We developed a Bayesian statistical methodology to make hydroclimatic prognosis in terms of estimating future confidence regions on the basis of a stationary normal stochastic process. We applied this methodology to five cases, namely the runoff (C1), the rainfall (C2) and the temperature (C3) at Boeoticos Kephisos river basin in Greece, as well as the temperature at Berlin (C4, C6) and the temperature at Vienna (C5, C7). The Bayesian statistical model consisted of a stationary normal process (or truncated stationary normal process for the runoff and rainfall cases) with a non-informative prior distribution. Three kinds of stationary normal processes were examined, namely WN, AR(1) and HKp. We derived the posterior distributions of the parameters of the models, the posterior predictive distributions of the variables of the process and the posterior predictive distribution of the 30-year moving average which was the climatic variable of interest. The methodology can also be applied to other structures of the ACF.

A first important conclusion is that for all the examined cases and for all the examined processes their estimated means are almost equal as expected.
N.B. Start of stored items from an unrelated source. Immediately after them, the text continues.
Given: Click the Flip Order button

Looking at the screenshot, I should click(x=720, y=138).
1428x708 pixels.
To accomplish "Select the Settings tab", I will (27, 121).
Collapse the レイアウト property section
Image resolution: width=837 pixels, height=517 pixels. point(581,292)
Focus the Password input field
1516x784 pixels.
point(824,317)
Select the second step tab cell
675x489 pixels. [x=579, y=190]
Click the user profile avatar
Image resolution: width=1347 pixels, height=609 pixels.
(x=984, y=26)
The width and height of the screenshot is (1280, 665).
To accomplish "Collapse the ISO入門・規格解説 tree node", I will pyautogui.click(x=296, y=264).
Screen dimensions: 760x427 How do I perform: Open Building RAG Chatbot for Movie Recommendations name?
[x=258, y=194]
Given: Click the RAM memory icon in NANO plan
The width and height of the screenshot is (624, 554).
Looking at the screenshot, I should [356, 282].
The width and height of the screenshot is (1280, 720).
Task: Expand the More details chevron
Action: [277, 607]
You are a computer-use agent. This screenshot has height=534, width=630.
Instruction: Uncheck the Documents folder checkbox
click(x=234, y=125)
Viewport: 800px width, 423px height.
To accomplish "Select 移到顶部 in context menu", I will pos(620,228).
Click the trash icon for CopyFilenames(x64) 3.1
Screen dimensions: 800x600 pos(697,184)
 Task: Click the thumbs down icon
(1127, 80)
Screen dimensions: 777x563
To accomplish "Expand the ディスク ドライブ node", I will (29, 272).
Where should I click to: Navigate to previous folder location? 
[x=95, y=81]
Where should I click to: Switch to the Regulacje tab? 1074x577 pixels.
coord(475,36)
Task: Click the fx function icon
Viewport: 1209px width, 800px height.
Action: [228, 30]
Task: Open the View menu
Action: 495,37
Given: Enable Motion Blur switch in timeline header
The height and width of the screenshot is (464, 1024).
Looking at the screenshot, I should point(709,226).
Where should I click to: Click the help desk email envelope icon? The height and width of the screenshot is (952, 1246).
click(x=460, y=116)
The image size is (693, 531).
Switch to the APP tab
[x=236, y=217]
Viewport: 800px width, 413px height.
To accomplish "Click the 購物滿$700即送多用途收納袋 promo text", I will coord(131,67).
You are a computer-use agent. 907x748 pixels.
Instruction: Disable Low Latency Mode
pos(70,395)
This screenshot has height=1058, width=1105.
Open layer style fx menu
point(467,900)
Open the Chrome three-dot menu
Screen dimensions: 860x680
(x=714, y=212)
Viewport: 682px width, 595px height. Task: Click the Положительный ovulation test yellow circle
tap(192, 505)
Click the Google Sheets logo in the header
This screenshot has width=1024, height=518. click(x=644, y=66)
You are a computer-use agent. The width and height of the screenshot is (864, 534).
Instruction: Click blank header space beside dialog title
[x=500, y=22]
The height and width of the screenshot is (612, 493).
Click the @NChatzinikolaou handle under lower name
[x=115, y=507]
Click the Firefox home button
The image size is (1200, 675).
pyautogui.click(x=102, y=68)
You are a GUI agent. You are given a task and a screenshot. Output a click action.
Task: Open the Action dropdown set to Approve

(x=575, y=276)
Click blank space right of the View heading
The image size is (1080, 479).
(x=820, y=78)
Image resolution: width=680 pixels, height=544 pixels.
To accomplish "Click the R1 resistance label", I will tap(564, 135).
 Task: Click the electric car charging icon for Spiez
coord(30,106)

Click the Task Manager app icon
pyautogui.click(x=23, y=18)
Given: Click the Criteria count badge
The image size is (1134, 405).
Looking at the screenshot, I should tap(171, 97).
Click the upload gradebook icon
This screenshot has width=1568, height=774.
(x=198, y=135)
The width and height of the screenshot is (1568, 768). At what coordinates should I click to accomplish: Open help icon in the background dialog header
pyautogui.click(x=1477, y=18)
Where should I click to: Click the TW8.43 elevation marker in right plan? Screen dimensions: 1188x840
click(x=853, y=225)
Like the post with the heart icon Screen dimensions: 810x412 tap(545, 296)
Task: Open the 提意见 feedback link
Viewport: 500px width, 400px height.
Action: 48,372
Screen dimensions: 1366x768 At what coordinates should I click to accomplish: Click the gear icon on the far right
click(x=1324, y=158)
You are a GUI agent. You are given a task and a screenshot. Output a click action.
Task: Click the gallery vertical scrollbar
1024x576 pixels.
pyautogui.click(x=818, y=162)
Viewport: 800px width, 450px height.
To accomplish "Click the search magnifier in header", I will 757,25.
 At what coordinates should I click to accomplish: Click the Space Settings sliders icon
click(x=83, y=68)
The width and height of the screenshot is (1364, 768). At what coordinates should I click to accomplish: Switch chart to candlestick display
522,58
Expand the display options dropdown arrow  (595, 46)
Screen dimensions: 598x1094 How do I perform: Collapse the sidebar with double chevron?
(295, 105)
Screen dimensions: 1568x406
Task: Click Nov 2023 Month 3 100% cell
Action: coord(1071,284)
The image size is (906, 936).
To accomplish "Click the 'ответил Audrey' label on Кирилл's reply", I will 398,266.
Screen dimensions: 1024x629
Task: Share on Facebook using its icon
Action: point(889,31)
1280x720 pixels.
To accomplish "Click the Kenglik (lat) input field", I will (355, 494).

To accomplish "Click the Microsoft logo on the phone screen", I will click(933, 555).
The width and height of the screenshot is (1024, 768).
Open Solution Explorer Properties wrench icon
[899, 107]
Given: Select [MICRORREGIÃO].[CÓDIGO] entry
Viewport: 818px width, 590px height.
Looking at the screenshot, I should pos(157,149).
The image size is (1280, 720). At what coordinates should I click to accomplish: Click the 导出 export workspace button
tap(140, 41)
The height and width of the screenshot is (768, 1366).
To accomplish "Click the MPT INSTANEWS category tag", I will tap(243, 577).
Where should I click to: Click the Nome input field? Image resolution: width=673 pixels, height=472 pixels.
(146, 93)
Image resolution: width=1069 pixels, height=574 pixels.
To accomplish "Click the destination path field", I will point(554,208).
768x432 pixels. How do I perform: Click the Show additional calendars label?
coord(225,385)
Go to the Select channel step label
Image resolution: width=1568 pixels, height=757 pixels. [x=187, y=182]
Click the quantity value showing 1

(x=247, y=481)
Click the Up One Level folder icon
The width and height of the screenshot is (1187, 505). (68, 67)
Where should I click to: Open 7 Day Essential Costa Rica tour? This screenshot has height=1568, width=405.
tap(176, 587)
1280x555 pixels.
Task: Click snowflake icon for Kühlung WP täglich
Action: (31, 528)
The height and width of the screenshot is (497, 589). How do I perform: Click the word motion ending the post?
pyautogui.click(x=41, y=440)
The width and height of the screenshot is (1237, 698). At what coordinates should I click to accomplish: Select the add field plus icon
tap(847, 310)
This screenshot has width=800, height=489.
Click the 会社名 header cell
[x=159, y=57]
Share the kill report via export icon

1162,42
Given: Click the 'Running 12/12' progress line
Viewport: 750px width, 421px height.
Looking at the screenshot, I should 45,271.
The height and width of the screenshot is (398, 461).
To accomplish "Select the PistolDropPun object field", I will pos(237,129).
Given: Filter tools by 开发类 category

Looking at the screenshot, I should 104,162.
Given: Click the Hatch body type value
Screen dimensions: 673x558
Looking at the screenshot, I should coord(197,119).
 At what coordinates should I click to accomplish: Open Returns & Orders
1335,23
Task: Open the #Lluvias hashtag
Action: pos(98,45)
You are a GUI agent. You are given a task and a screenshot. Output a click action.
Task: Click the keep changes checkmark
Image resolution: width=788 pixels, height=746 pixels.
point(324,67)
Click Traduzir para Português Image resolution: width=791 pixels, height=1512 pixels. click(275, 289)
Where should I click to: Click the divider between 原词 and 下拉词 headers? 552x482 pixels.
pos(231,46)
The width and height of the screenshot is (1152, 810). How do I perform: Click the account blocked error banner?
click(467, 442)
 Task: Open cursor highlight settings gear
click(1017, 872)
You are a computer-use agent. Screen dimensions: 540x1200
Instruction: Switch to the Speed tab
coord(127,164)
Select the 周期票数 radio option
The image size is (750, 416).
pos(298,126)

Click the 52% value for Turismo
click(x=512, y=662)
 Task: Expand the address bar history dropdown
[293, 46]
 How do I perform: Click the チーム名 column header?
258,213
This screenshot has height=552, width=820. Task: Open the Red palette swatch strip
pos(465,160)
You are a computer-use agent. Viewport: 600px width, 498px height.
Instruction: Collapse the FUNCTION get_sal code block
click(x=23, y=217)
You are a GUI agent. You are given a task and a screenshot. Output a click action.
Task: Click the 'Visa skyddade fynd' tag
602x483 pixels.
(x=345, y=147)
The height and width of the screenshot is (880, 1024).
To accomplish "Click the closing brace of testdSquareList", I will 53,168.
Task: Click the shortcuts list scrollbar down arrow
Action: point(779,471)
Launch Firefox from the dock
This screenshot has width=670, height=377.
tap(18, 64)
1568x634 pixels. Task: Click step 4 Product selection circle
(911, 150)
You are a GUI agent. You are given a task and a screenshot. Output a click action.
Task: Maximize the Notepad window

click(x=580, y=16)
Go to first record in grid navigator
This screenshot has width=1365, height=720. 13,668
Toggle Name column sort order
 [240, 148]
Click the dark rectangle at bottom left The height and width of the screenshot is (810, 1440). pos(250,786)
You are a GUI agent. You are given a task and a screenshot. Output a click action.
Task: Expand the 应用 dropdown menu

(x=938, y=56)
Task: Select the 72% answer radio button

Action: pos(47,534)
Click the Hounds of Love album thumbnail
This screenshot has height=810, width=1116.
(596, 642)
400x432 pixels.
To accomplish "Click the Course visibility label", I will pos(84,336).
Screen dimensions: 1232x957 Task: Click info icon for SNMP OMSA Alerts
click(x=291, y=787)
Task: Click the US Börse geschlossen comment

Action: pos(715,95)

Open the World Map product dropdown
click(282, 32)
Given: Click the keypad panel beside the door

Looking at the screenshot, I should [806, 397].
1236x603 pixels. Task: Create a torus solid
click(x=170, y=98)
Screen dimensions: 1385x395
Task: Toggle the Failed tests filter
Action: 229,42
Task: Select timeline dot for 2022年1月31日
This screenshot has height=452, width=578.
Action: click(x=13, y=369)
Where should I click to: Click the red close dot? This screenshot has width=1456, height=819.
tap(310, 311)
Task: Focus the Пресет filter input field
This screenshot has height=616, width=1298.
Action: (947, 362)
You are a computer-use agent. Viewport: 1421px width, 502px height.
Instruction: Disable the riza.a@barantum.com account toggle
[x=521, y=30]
However the posterior distributions of the means are wider when using the HKp, due to the persistence of the process, and even wider when all parameters of the process are assumed to be unknown. This results in wider confidence regions for future climatic variables of the processes. Moreover the confidence regions of truncated future variables are asymmetric. This asymmetry depends on the variance of the examined process. However the posterior distributions of the means of all processes were less asymmetric.

Another important conclusion is that the use of short-range dependence stochastic processes is not suitable to model geophysical processes, because they underestimate uncertainty. However stationary persistent stochastic processes are suitable to achieve this purpose. In the examined cases they performed well and were able to explain the fluctuations of the process.

One may claim that, when climate is to be predicted, an assumption of stationarity is not an appropriate one as currently several climate models project a changing future climate. Nonetheless, an assessment of future climate variability and uncertainty based on the stationarity hypothesis is a necessary step in establishing a stochastic method, whose generalization at a second step would enable incorporating nonstationary components. In addition, without knowing the variability under stationary conditions, it would not be possible to quantify the credibility of climate models and even their usefulness. Work on the generalization of the methodology to incorporate deterministic predictions by climate models is under way and its results will be reported in due course.